§ **Task goal**: Only the lines from the one containing "Select Unhide from document in the menu" through the end of the data are wanted, reproduced exactly and without pictures.

[[ Recorded data, beginning ]]

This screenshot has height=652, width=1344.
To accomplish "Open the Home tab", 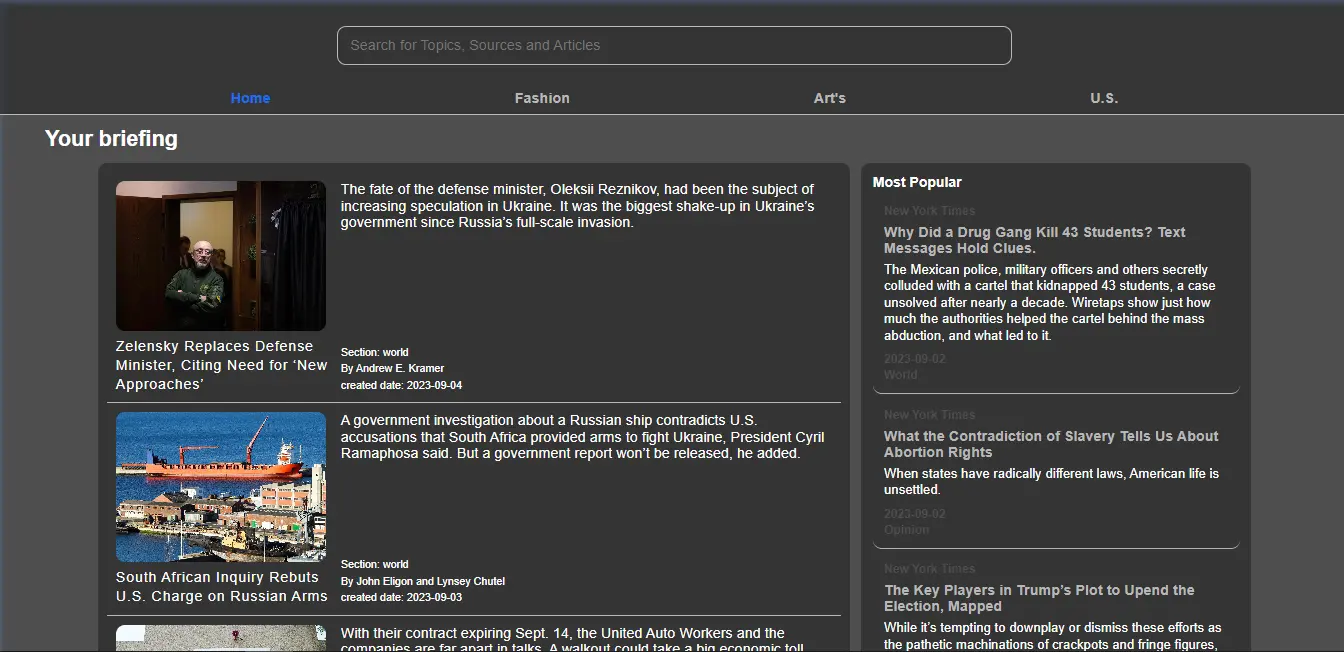I will 250,98.
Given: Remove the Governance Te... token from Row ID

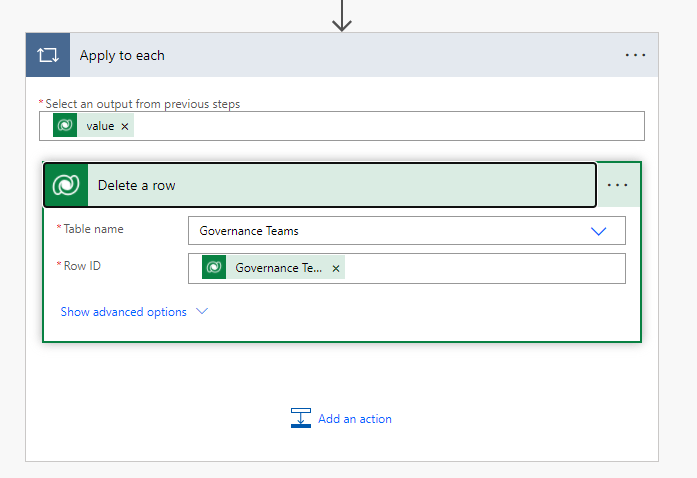Looking at the screenshot, I should (336, 268).
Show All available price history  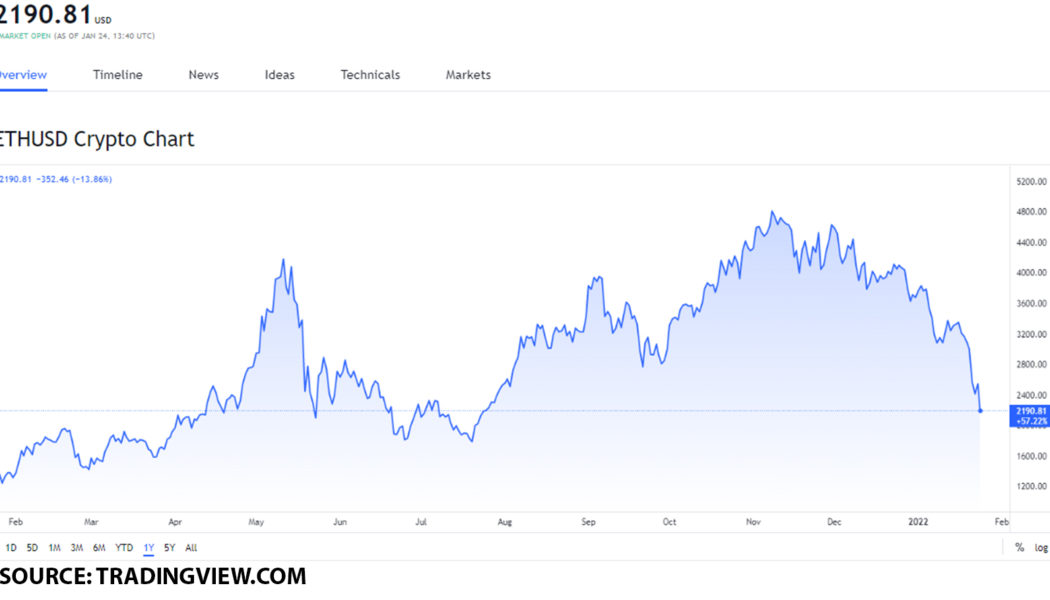click(x=191, y=548)
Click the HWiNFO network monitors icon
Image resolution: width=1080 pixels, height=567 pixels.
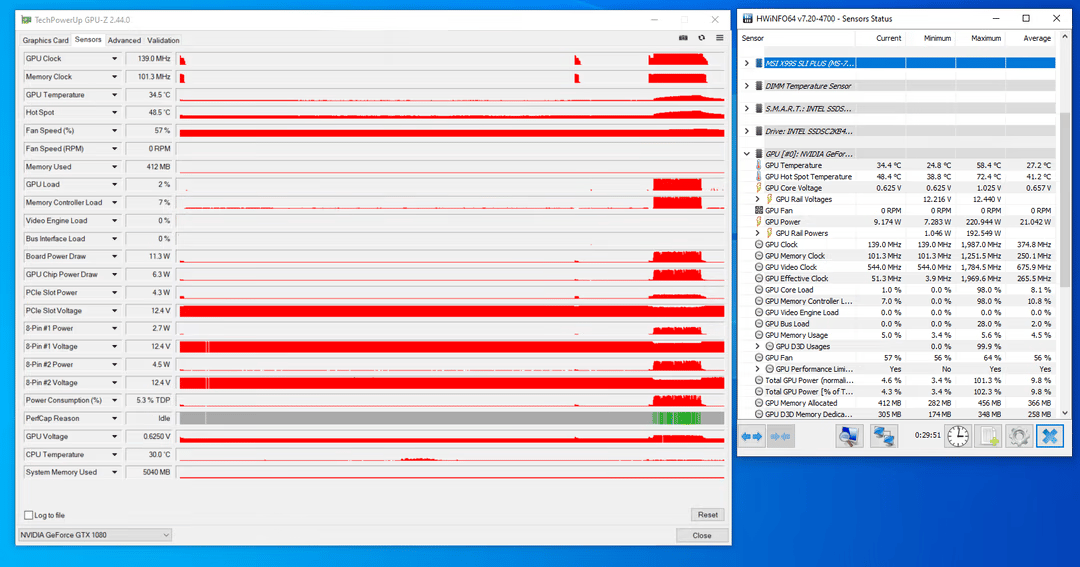(x=883, y=436)

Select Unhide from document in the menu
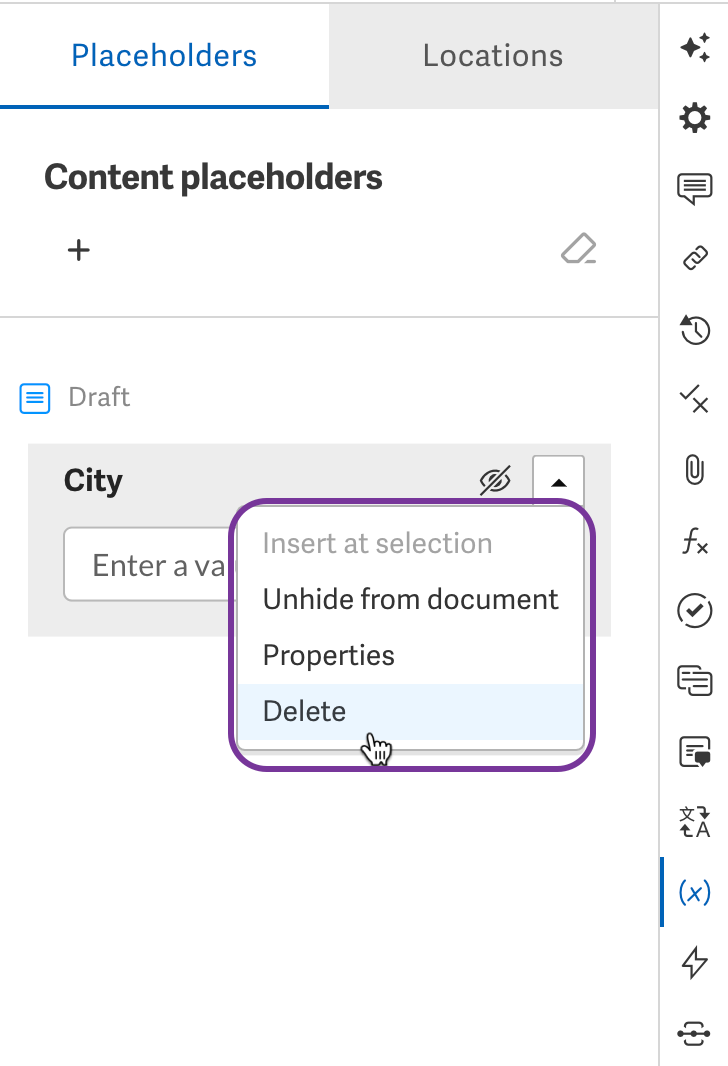[x=410, y=599]
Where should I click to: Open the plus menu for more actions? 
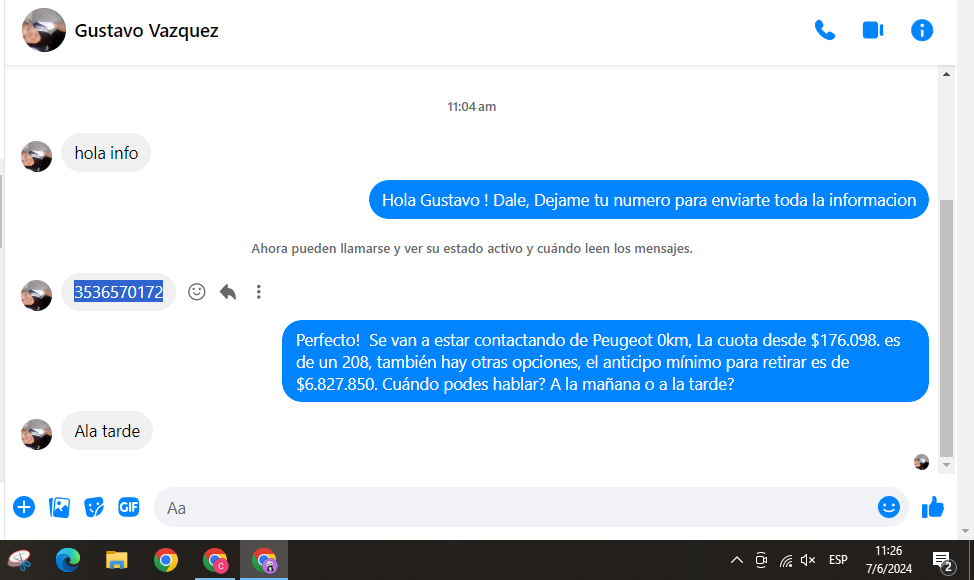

[[ Recorded data, end ]]

§ **Worked solution**:
Select Unhide from document in the menu
[x=410, y=599]
Where should I click to: Open the plus menu for more actions? 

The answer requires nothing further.